My experience with MAB changes was early on in my use of a Mighty Demon 750. My experimentation with IFR changes is a recent thing and not related to MAB or main circuit. The carb has been working fine, no real need to change from the overly rich cruising A/F ratios, but curious how it would go. Next step might be to move the IFR's to the bottom of the circuit from their current top position, but the thing seems to work fine as-is.
Re: MAB's, when I experienced the stumble from the MD750, as-installed, I read up on people having the same problem and solving it via smaller HSAB (MAB) jets. Made sense then and makes sense now, the bleed is a hole in a straw between the outlet side and supply side, the outlet side has to suck harder to overcome the hole in the straw, the sucking comes from venturi effect which increases with engine demand that pulls air through the venturi to make it all happen. Smaller hole, less suck required (lower engine draw/rpm), it activates the system sooner. That all makes sense, provided the issue is the point of transfer from idle circuit to main circuit, which seems to be the case. Problem disappeared; I have a measure of faith I'm seeing what I'm seeing but won't put money on anything having to do with carburetors.

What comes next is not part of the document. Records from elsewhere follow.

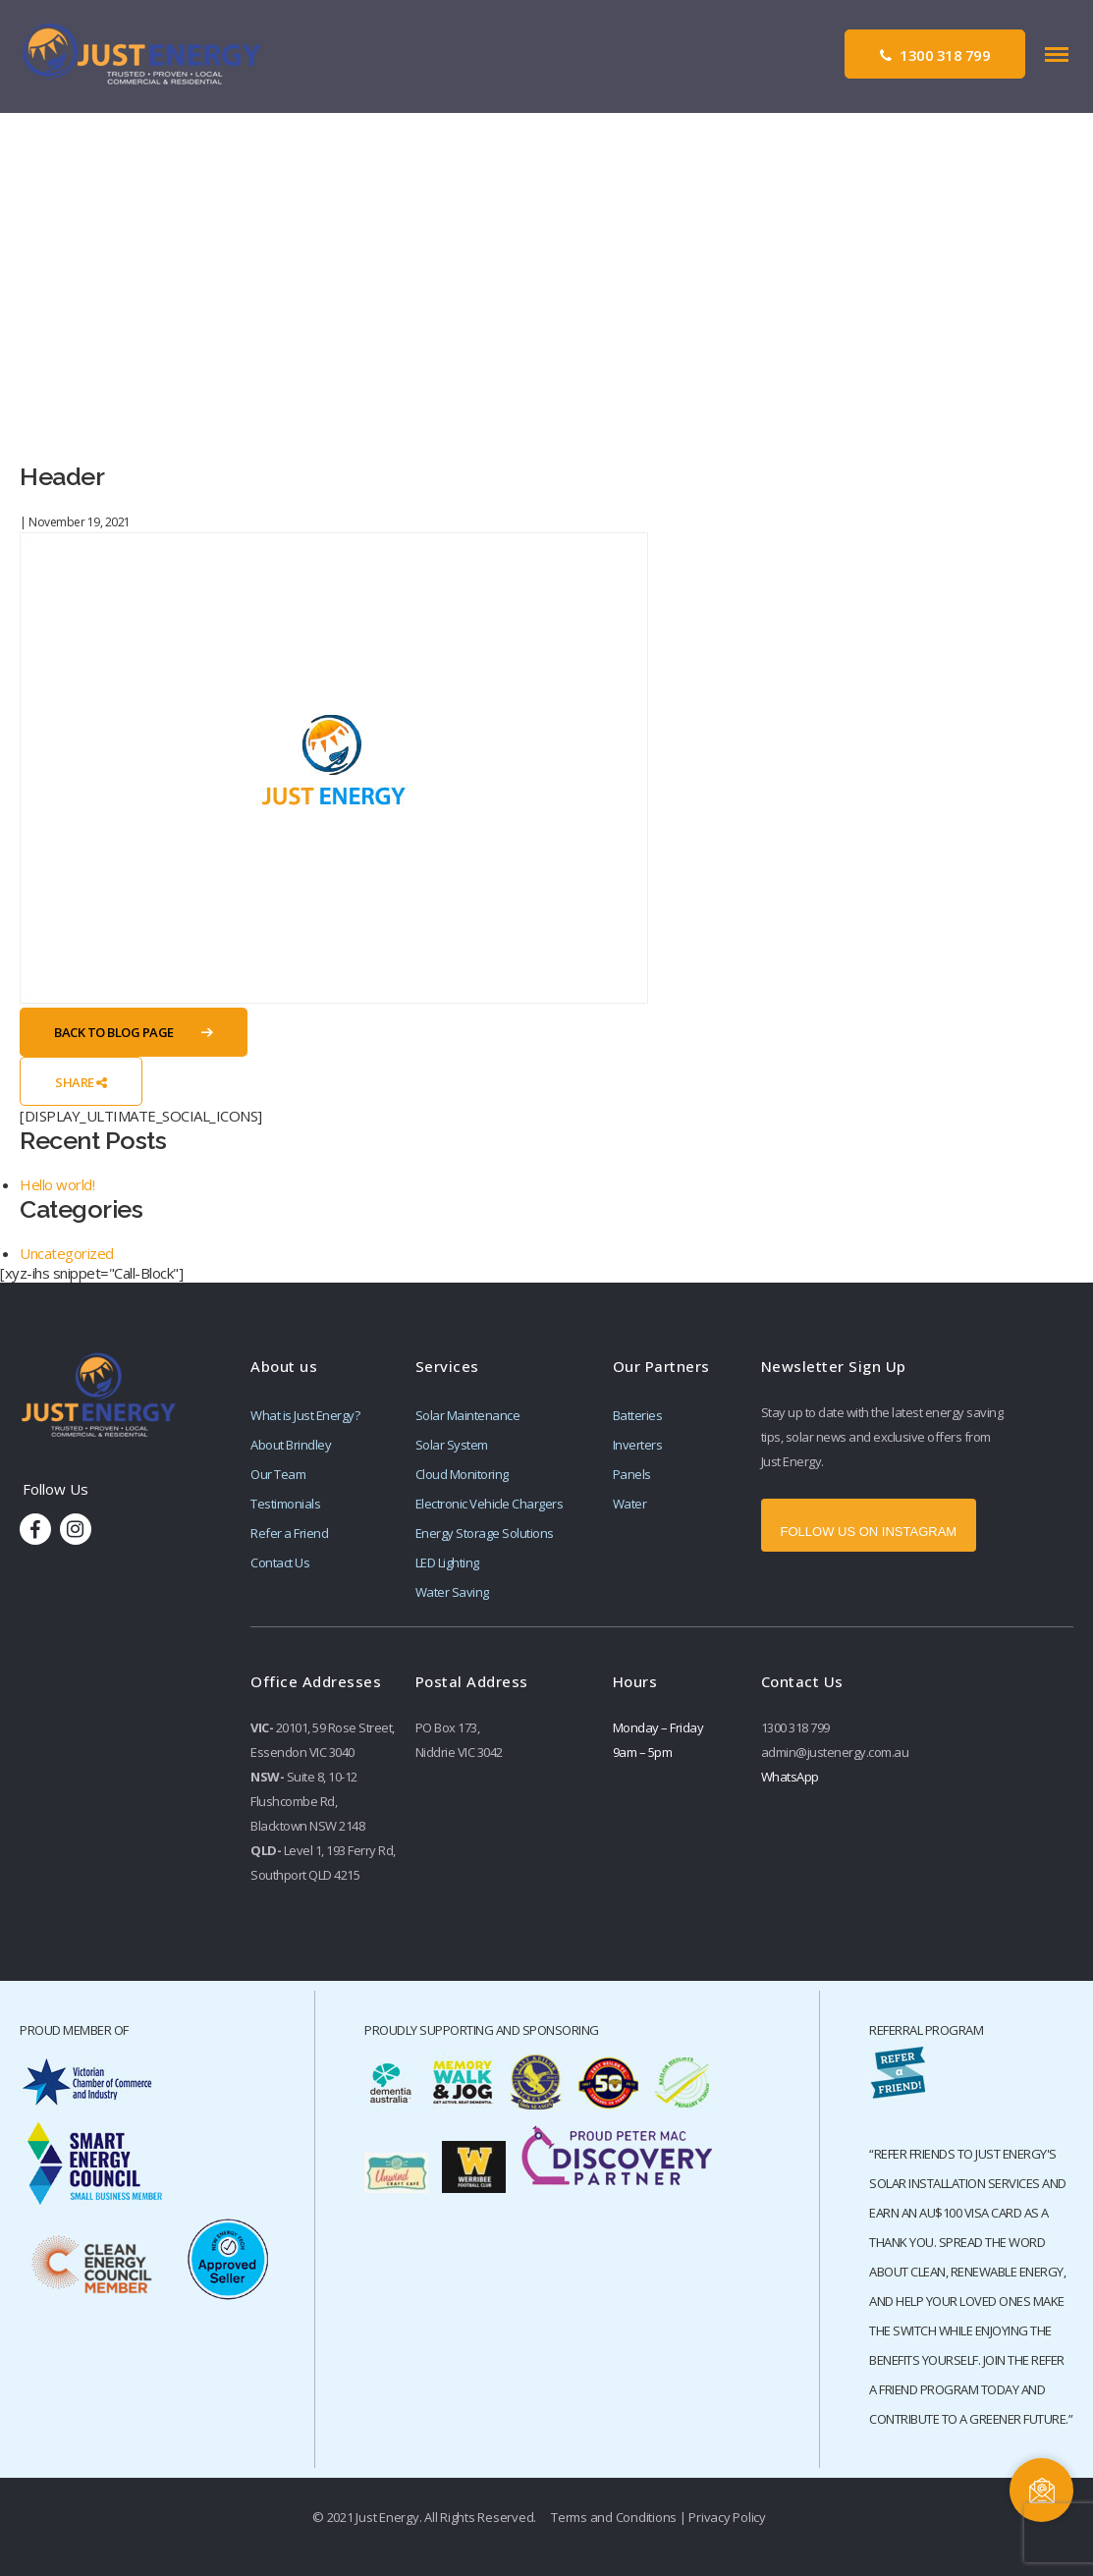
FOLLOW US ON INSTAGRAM (869, 1531)
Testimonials (285, 1503)
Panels (632, 1474)
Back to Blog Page (114, 1032)
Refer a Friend (289, 1533)
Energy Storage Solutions (484, 1533)
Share (81, 1082)
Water (630, 1503)
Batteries (638, 1415)
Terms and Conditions (614, 2517)
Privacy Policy (727, 2517)
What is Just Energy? (304, 1415)
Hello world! (57, 1184)
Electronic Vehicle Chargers (489, 1503)
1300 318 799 (935, 55)
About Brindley (290, 1444)
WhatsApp (790, 1776)
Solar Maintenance (467, 1415)
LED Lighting (447, 1562)
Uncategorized (67, 1253)
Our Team (277, 1474)
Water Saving (452, 1592)
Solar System (451, 1444)
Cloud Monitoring (462, 1474)
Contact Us (279, 1562)
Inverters (638, 1444)
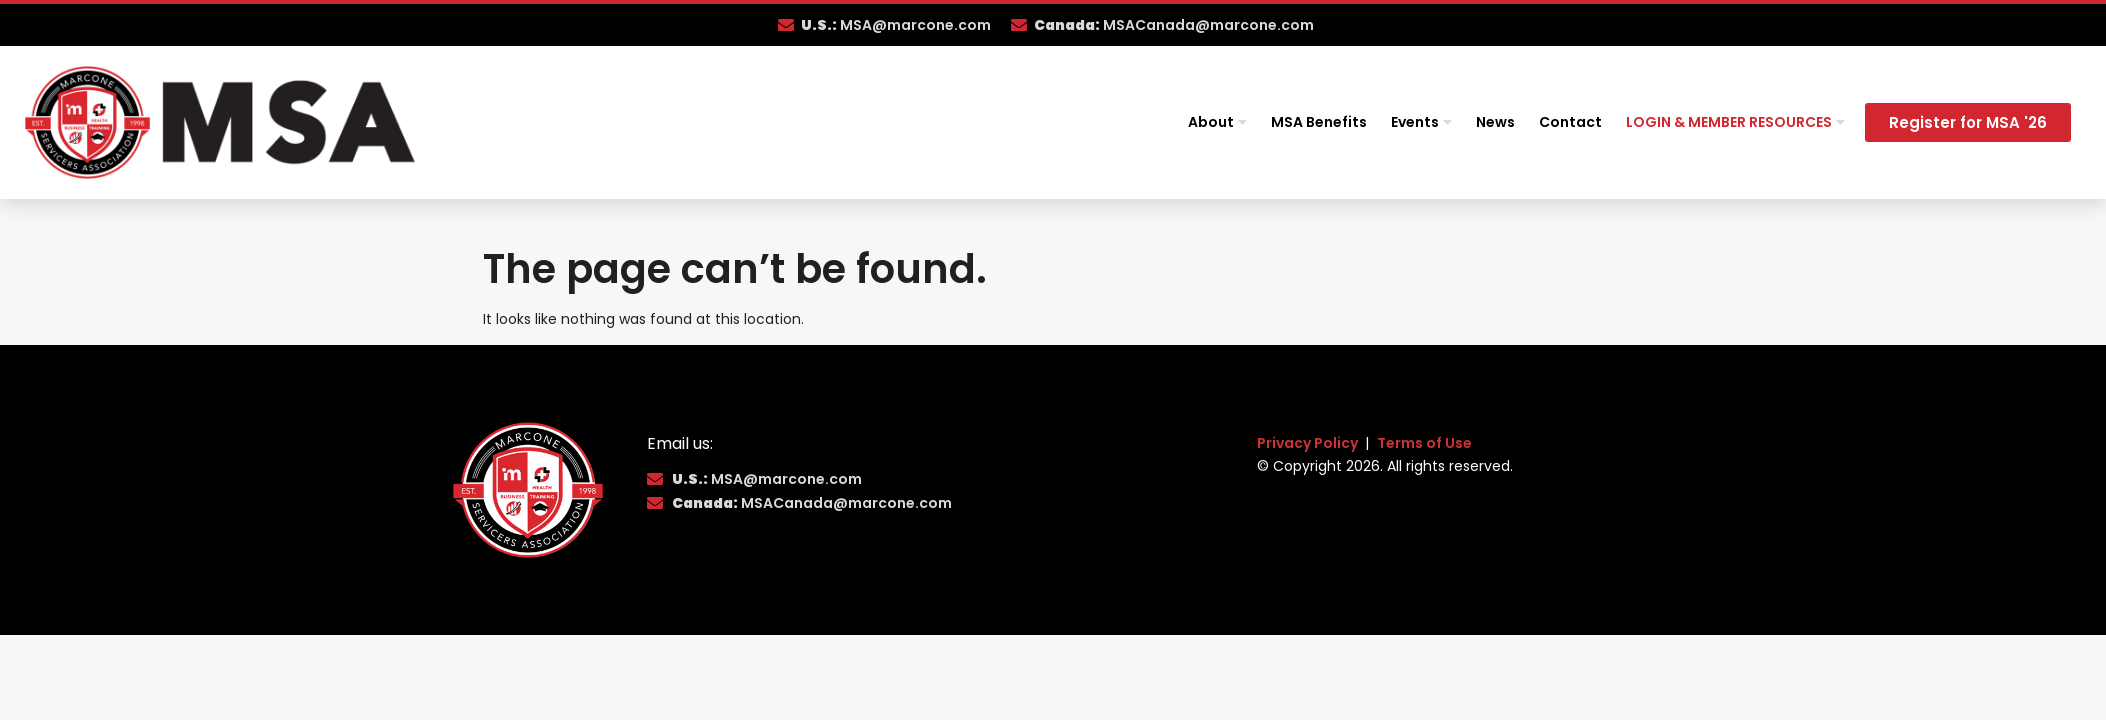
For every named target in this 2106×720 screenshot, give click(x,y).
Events (1421, 122)
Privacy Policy (1309, 443)
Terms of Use (1424, 443)
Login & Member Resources (1735, 122)
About (1217, 122)
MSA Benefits (1319, 122)
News (1495, 122)
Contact (1570, 122)
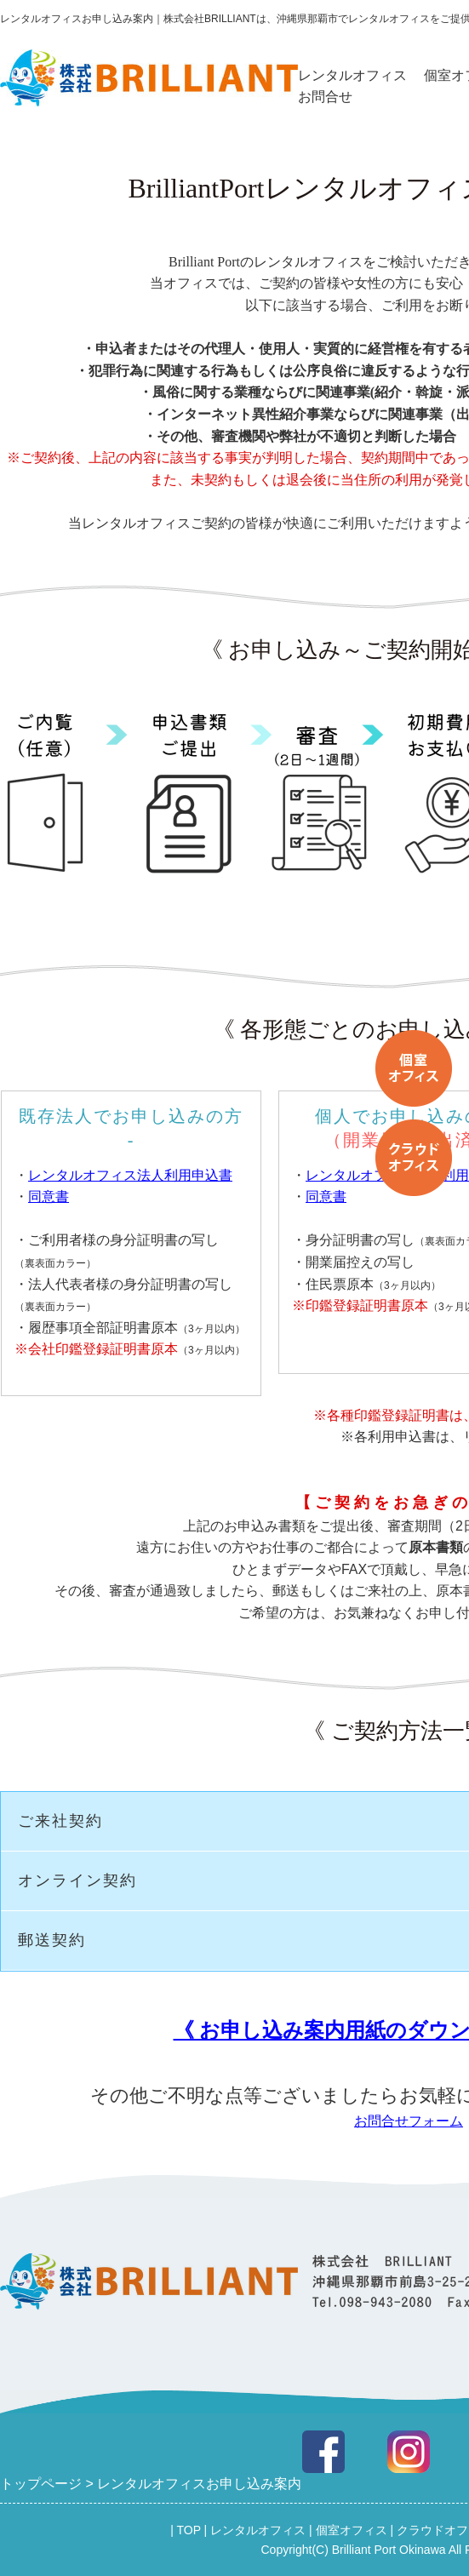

What also makes sense is what I'm reading from RHD here, emulsion system bubbles help the fuel get sucked through the pipe easier. Something I'm not sure of, is the use of terms like "help" the fuel get moving through the main circuit. The part that rings true is, aerated fuel should lift easier. But just how much easier (and we're talking fine points of when the system initially starts to flow) do the introduced bubbles make that process? Since the emulsion holes are so much smaller, and in my mind would activate in order from the top to the bottom since the upper ones should see less resistance from the weight of fuel on the other side (and assuming the lower ones that are below bowl fuel level are submerged until fuel starts to move through the main well), any commonly used MAB is more than big enough to supply all the emulsion air required. Its effect as a direct bleed to the venturi draw through the main circuit discharge tube is what should determine initiation of the main circuit, in my mind, and making it smaller should bring that system into play earlier. I believe that's what happened with my MD750, prejudiced because I was told that's what was going on so easier for me to believe. I can't prove it, of course.
Or is it supposed to be a matter that the bleed through the main discharge, above the fuel since it's not moving yet to cut it off, is fully utilizing a smaller MAB and there is not enough to be drawn through the emulsion holes, requiring a larger MAB to serve both demands so that emulsion may begin?
I can see both sides of the theory, how do we prove it in actuality? Plug every emulsion bleed, accept a crappy, inefficient maybe even impossible to burn a/f mixture, but depict when it actually starts flowing? Backing up a bit, completely plug the main circuit first, to establish the exact point when the idle system cuts out, for a baseline. Then uncover just one emulsion at a time and find those resulting points of activation, in pairs, whatever combinations are available.